Chapati (Aashirvaad) (1 Serving), Mushroom Gravy (1 Serving (30g)), White Rice (100 G) and Sambhar (Saravana Bhavan) (1 Serving)
Dinner
274 mg/dL
avg. peak value
Usually causes a large spike
Avg. Food Score on Ultrahuman App
Ultrahuman Users got an UNSTABLE response
How to consume chapati, mushroom gravy, sambhar, white rice without glucose spikes
Portion Control
Reduce the portion size of white rice. Consider having a smaller serving to minimize the impact on your blood glucose levels.
Add Fiber
Incorporate more fiber into your meal by including a side of green leafy vegetables or a salad. Foods like spinach, kale, or lettuce can help slow down the digestion and absorption of carbohydrates.
Protein Addition
Add a source of lean protein to your meal, such as grilled chicken or tofu. Protein can help balance blood sugar levels by slowing carbohydrate absorption.
Whole-Grain Alternatives
Opt for whole-grain chapati instead of regular chapati, as it tends to be digested more slowly and can help reduce glucose spikes.
Reduce Rice
Substitute some of the white rice with brown rice or quinoa, as they are digested more slowly and can help maintain more stable blood sugar levels.
Healthy Fats
Include a small serving of healthy fats like avocado or a handful of nuts such as almonds or walnuts. These can help slow down the absorption of carbohydrates.
Vinegar Trick
Add a tablespoon of vinegar, such as apple cider vinegar, to your meal or a salad dressing. Vinegar may help improve insulin sensitivity and lower blood sugar responses.
Hydration
Drink plenty of water before and during your meal.

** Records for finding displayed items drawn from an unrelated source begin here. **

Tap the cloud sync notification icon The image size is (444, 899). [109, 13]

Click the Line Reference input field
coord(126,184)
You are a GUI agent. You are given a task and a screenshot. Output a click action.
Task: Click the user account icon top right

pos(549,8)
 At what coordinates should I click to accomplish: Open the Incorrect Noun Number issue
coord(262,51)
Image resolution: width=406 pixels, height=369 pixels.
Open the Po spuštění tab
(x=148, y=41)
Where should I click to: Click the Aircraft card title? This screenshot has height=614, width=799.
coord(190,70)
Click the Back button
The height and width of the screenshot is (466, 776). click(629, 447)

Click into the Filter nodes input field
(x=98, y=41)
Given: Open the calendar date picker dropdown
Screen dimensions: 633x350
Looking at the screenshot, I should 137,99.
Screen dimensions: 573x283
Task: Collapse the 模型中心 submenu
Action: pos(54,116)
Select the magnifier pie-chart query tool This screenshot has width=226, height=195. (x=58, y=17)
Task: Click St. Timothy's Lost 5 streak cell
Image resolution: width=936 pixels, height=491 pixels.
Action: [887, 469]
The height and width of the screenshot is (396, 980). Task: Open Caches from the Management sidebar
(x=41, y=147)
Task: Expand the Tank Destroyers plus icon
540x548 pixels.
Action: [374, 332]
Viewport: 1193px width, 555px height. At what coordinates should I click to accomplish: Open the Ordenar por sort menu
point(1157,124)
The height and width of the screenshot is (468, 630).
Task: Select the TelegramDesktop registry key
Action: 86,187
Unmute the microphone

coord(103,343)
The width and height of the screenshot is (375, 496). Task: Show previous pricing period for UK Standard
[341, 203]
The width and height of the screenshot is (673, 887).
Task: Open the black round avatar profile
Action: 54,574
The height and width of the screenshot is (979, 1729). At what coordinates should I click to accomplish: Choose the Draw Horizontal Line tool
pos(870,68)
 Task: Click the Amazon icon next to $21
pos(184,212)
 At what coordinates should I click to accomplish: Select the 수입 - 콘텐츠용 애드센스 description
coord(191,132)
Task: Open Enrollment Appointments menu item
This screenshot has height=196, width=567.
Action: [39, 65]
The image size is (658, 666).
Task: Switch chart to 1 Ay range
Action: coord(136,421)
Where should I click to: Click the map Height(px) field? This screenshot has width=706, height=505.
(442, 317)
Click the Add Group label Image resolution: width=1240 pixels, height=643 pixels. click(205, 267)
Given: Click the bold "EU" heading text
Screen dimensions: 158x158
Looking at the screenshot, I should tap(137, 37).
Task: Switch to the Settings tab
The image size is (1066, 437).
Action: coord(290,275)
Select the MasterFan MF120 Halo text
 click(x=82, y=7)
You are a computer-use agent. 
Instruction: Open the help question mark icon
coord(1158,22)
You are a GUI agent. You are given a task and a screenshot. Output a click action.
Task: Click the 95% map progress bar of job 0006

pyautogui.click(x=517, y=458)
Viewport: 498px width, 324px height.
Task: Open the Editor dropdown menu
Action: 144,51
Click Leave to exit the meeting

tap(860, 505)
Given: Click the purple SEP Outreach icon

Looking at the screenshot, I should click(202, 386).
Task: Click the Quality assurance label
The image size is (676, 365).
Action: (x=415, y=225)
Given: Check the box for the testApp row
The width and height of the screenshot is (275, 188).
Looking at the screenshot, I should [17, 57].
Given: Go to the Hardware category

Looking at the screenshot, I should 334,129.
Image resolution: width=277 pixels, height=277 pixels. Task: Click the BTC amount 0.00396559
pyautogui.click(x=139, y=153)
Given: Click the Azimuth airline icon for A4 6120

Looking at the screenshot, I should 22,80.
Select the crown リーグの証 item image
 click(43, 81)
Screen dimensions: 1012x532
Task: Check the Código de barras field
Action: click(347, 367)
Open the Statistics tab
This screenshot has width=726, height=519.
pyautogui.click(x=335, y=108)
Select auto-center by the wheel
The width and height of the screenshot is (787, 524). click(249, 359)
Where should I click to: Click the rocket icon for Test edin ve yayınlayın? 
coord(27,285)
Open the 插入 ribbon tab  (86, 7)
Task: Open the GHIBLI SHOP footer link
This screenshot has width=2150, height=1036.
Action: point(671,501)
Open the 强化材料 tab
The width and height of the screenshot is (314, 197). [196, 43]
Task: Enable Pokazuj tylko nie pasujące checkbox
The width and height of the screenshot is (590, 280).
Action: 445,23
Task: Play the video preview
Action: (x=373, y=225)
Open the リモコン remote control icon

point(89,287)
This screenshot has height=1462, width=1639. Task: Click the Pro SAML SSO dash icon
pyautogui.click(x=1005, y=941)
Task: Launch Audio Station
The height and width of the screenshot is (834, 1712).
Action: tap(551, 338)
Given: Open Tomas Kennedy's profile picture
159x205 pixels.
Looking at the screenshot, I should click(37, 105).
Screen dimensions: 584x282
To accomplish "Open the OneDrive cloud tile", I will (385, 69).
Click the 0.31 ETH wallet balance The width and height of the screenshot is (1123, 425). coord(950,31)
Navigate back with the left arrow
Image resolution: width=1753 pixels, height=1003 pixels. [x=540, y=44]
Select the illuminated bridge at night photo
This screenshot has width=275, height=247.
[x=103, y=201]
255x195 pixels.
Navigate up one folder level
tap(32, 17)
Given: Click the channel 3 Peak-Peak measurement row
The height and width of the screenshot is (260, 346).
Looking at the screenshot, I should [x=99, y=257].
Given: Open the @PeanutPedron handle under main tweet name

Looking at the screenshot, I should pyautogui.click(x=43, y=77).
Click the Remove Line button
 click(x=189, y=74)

Staying well-hydrated can aid the body in processing glucose more effectively.
Mindful Eating
Eat slowly and chew thoroughly. This practice can aid digestion and give your body time to process carbohydrates more gradually.
Post-Meal Activity
Engage in light physical activity, such as a short walk, after your meal. Physical activity can help lower blood sugar levels by enhancing insulin sensitivity.